Bayer and other companies are fighting for the re-approval of glyphosate in the EU. To do so, they must prove that their pesticide active substance is not carcinogenic. But the studies presented are old – and point to the opposite.
In December 2019, the German pharmaceutical and biotechnological company Bayer submitted an application for re-approval of glyphosate for the European Union (EU) in conjunction with other companies under the name Glyphosate Renewal Group (GRG). Glyphosate is a chemical compound that works as a weed killer. It’s the most commonly used herbicide chemical in the world. The approval process is accompanied by a yet unresolved controversy between EU authorities and the World Health Organization’s International Agency for Research on Cancer (IARC), which centers on glyphosate’s toxicity. In 2015, the IARC had classified the chemical as “probably carcinogenic to humans”. The German Federal Institute for Risk Assessment (BfR) and the European Food Safety Authority (EFSA) – both in charge in the EU approval process at the time – came to a different conclusion. As a result of this heated debate, the EU renewed the license for the weed killer for five years, ten years less than the usual authorisation for crop protection chemicals. Glyphosate is currently approved for use as an active ingredient in pesticide products in the EU until the end of 2022.
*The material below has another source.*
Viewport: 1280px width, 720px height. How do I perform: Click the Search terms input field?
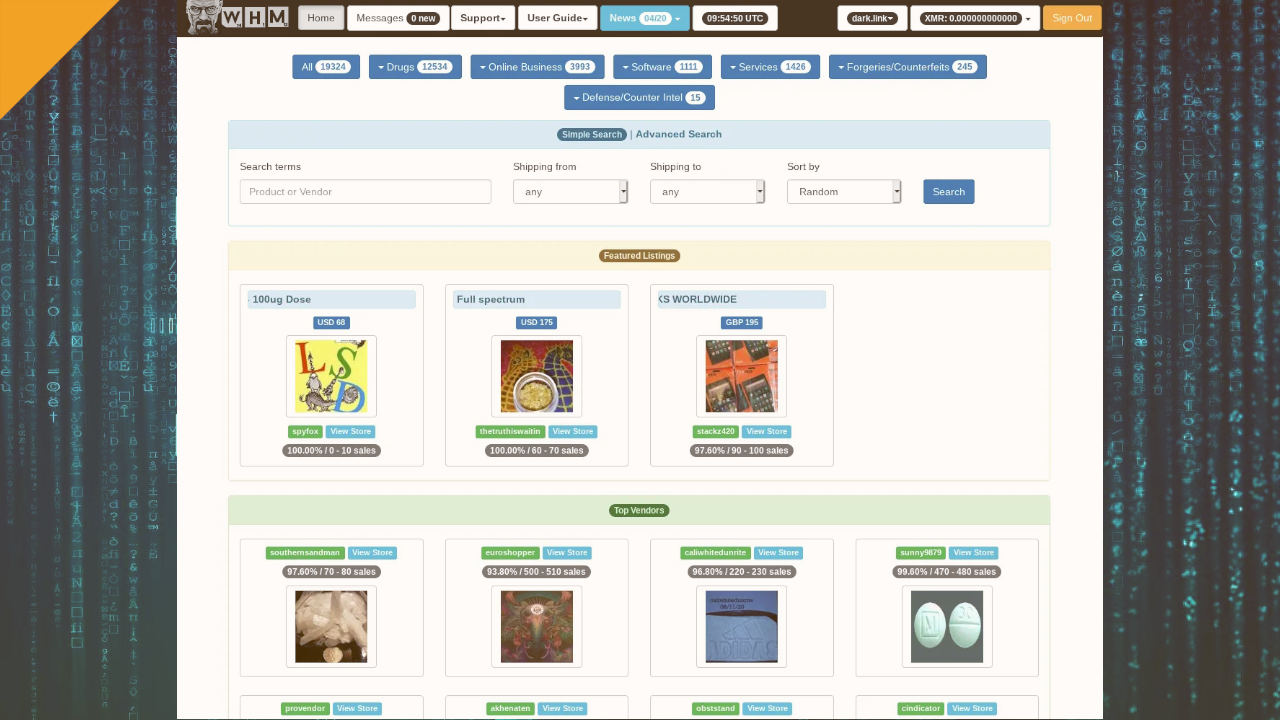click(x=365, y=192)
Bayer’s application calling for re-approval is substantiated with hundreds of manufacturer studies and studies from scientific literature but does not contain any new studies refuting the classification of glyphosate as “probably carcinogenic” by IARC. Instead, the Glyphosate Renewal Group relies on twelve cancer studies with mice and rats commissioned by manufacturers, which the agrochemical company Monsanto – acquired by Bayer in 2018 – had already submitted in the previous approval process.
The IARC evaluated the weight of the evidence and examined four of these twelve cancer studies used by the authorities at the time as evidence of the safety of glyphosate. Basing their judgement exactly on these studies which manufacturers are trying to prove the harmlessness of glyphosate, the WHO cancer researchers concluded “sufficient evidence of carcinogenicity in animal studies”. As it later turned out, the BfR had ignored statistically significant increases in tumours in all cancer studies commissioned by manufacturers – according to current rules, two independent studies with positive cancer findings are sufficient to classify a substance as carcinogenic. The BfR justified this failure in an addendum to its assessment report and state that it relied on the statistical evaluations of the manufacturers’ study reports. This means that the German authorities did not evaluate the studies’ results itself, although its legal mandate is predicated on scientific independence.
Even after being alerted to this fact, the authorities maintained their original conclusion. However, their explanation for considering glyphosate not carcinogenic has changed. The pesticide active ingredient was not responsible for numerous significant tumour findings, they claim, but deficiencies in the conduct of the studies: high dosages, sick laboratory animals, or mere coincidence. It remains questionable how authorities could make an objective assessment of cancer risk based on flawed studies. And secondly, why the manufacturers did not submit new and less flawed cancer studies for the current renewal process.
But not just the manufacturers’ cancer studies have come under criticism. The authorities and IARC also reached different conclusions on the genotoxicity of glyphosate. Based on 53 studies commissioned by manufacturers, the EU authorities in 2015 denied that the herbicide can cause DNA or chromosomal damage. However, similar independent studies from scientific literature – which in their majority support a conclusion of “strong evidence of genotoxicity” according to IARC – had been classified by the EU authorities as “not reliable” and were excluded from the assessment. In September 2017, a plagiarism report revealed that the BfR’s declaration in which the regulator had justified the exclusion of these studies was a copy of Monsanto’s application for approval. Experts also criticize that national authorities like the BfR just focused on certain aspects like dietary exposures and risks to the general population – leaving risks of occupational exposure out of the picture.
A 2019 ruling by the European Court of Justice requires EU regulators to disclose all manufacturer commissioned studies which had previously been confidential upon request. Two renowned researchers from the Institute of Cancer Research at the Medical University of Vienna in Austria examined the 53 manufacturer commissioned studies mentioned above and evaluated their scientific quality: 34 studies showed substantial deviations from applicable OECD test guidelines and were classified by the two researchers as “not reliable”. As for the rest of the 53 studies, 17 were classified as „partly reliable” and only 2 studies as „reliable“. However, the applicants resubmitted these studies in the current approval process again as evidence of the lack of genotoxicity of glyphosate.
Notwithstanding all this, in its first draft report of June 2021 the Assessment Group on Glyphosate was proposing to classify glyphosate in the EU as non-carcinogenic and non-toxic again. The group – consisting of EU Member States France, Hungary, the Netherlands and Sweden – is appointed by the European Commission and mandated to ensure that the application meets the formal requirements of the EU legal provision. The EU licence for glyphosate was due to expire in December 2022, but a decision on its future has been pushed back to mid-2023 following an “unprecedented” number of responses to public consultations.